With the partial model please
forecast Zieber’s 2017 income statement and balance sheets. Use the
following assumptions: (1) Sales grow by 6%. (2) The ratios of expenses
to sales, depreciation to fixed assets, cash to sales, accounts
receivable to sales, and inventories to sales will be the same in 2017
as in 2016. (3) Zieber will not issue any new stock or new long-term
bonds. (4) The interest rate is 11% for long- term debt and the interest
expense on long-term debt is based on the average balance during the
year. (5) No interest is earned on cash. (6) Regular dividends grow at
an 8% rate. Calculate the additional funds needed (AFN). If new
financing is required, assume it will be raised by drawing on a line of
credit with an interest rate of 12%. Assume that any draw on the line of
credit will be made on the last day of the year, so there will be no
additional interest expense for the new line of credit.

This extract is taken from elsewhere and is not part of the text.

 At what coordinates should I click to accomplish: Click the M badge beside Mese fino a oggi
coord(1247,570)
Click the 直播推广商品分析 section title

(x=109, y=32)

If surplus funds
are available, pay a special dividend.
- What are the forecasted levels of the line of credit and special dividends? (Hints: Create a column showing the ratios for the current year; then create a new column showing the ratios used in the forecast. Also, create a preliminary forecast that doesn’t include any new line of credit or special dividends. Identify the financing deficit or surplus in this preliminary forecast and then add a new column that shows the final forecast that includes any new line of credit or special dividend.)
- Now assume that the growth in sales is only 3%. What are the forecasted levels of the line of credit and special dividends?